At that time, most of the internet content on infantile spasms was anecdotal and only confirmed my fears. Then I found NORD and their member organizations. These groups provided evidence-based information and resources, empowering me to become an informed parent and leader in the rare epilepsy patient and caregiver community.
It is stunning how far the rare advocacy community has come in the past ten years. We now have vast, international advocacy networks connected through social media. Today, when a parent searches the internet for “infantile spasms,” they are immediately connected to comprehensive, medically accurate resources. With a condition like infantile spasms where, every minute from diagnosis to appropriate treatment counts, the positive impact of these efforts is immeasurable.
I recently asked Dr.
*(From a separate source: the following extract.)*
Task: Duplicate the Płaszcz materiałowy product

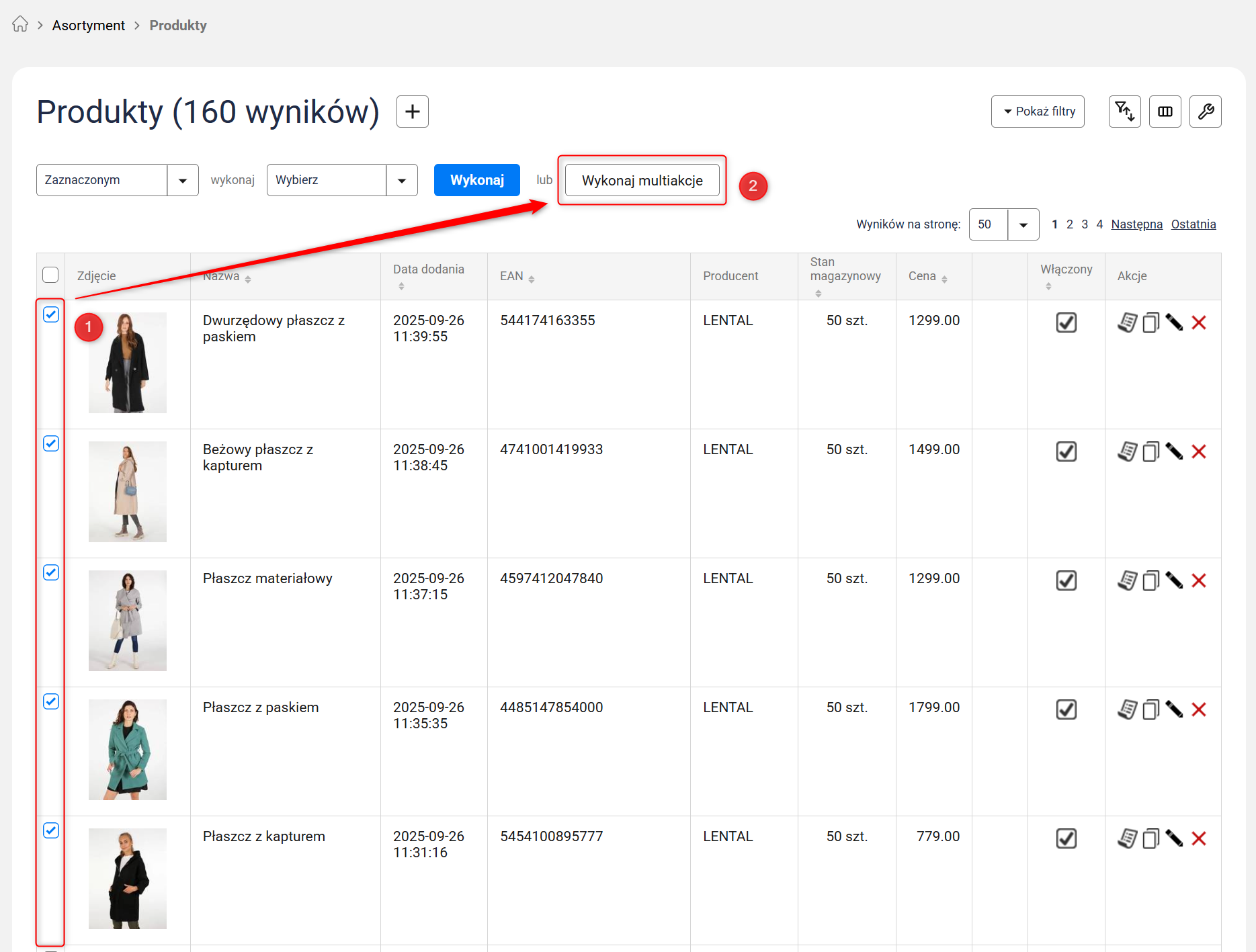Action: (x=1150, y=581)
Orrin Devinsky, director of New York University’s Langone Comprehensive Epilepsy Center, to share his thoughts on how patient groups have evolved over the course of his more than 30-year career.
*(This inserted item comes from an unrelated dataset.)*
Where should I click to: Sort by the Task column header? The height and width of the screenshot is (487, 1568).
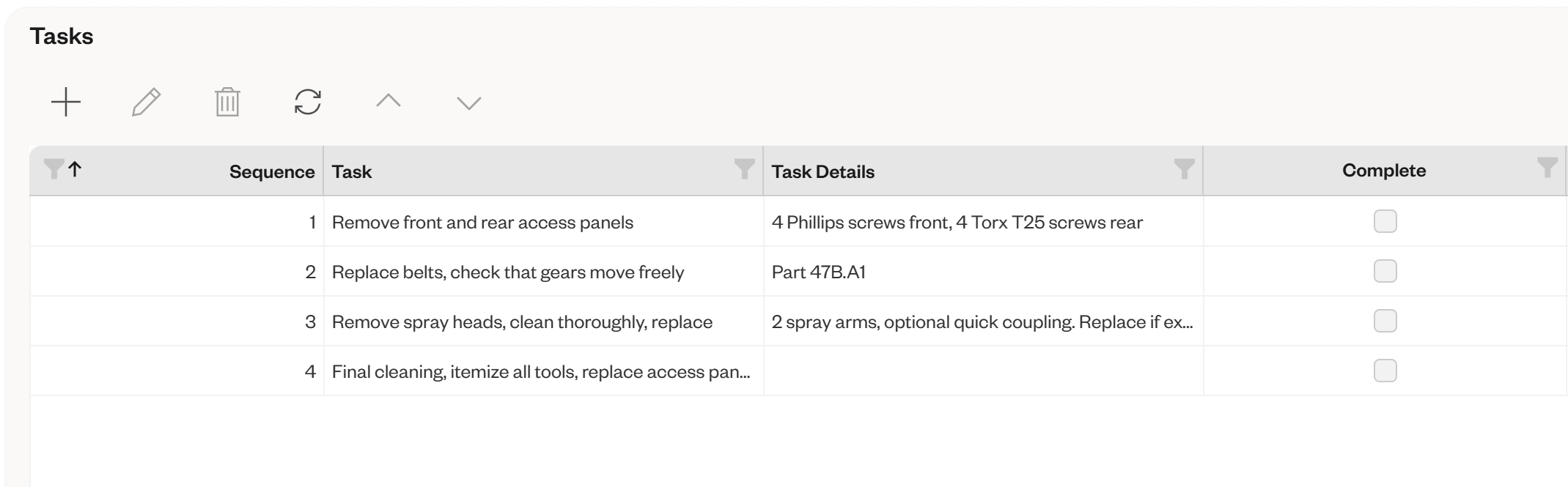coord(352,171)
“One of the most fundamental shifts in medicine over my career has been the transformation of patients and caregivers from the recipients of doctor’s expertise and advice, to drivers of improved quality of care and new therapies,” Dr. Devinsky said. ”Far more than becoming partners with the healthcare team and far beyond raising funds for research, the lay population has created the demand for greater understanding of the patient’s perspective, which became the quality of life revolution in healthcare. Similarly, many of the genetic therapies now in trial or approved would never have emerged without the families igniting the fuse of discovery with their passion.”
I have been fortunate to participate in this awareness revolution as a patient representative for the U.S. Food and Drug Administration, as a clinical researcher in adult pulmonology, who moved on to consulting for numerous industry and academic institutions on my child’s rare disease, and as an experienced parent offering advice and support to newly diagnosed families almost every day.
In the summer of 2020, I joined NORD as the associate director of research programs, and I’m honored to be a part of the larger rare patient community and excited to continue to partner with these extraordinary families.
Today, Charlie is 10 years old — a happy little boy who loves pizza, his three siblings and his iPad. He underwent two surgeries to remove a large part of his brain and continues to struggle with frequent seizures and many other challenges in his day-to-day life.
We will always have our struggles, but I know the rare epilepsy advocacy community is always there for us. Their tireless efforts will mean that one day, children like Charlie will have a cure.
Suggested Epilepsy Resources
The following resources provide fact sheets, videos, information on upcoming webinars, conferences, and more on rare seizure disorders.
NORD, a 501(c)(3) organization, is a patient advocacy organization dedicated to individuals with rare diseases and the organizations that serve them. Along with its more than 320 patient organization members, NORD is committed to identifying, treating, and curing rare disorders through programs of education, advocacy, research, and patient services.
NORD Rare Disease Database
NORD Rare Disease Database provides introductions to patients and caregivers for specific rare diseases, including rare forms of epilepsy such as Dravet syndrome, Lennox-Gastaut syndrome, infantile spasms, and many others.
Child Neurology Foundation
The Child Neurology Foundation is a national nonprofit that works to support the whole child neurology community, connecting partners from all areas so those navigating the journey of disease diagnosis, management, and care have ongoing support from those dedicated to treatments and cures.
Tuberous Sclerosis Alliance
The Tuberous Sclerosis Alliance is dedicated to finding a cure for tuberous sclerosis complex, while improving the lives of those affected.
The Dravet Syndrome Foundation
The mission of the Dravet Syndrome Foundation is to aggressively raise funds for Dravet syndrome and related epilepsies, to support and fund research, increase awareness, and provide support to affected individuals and families.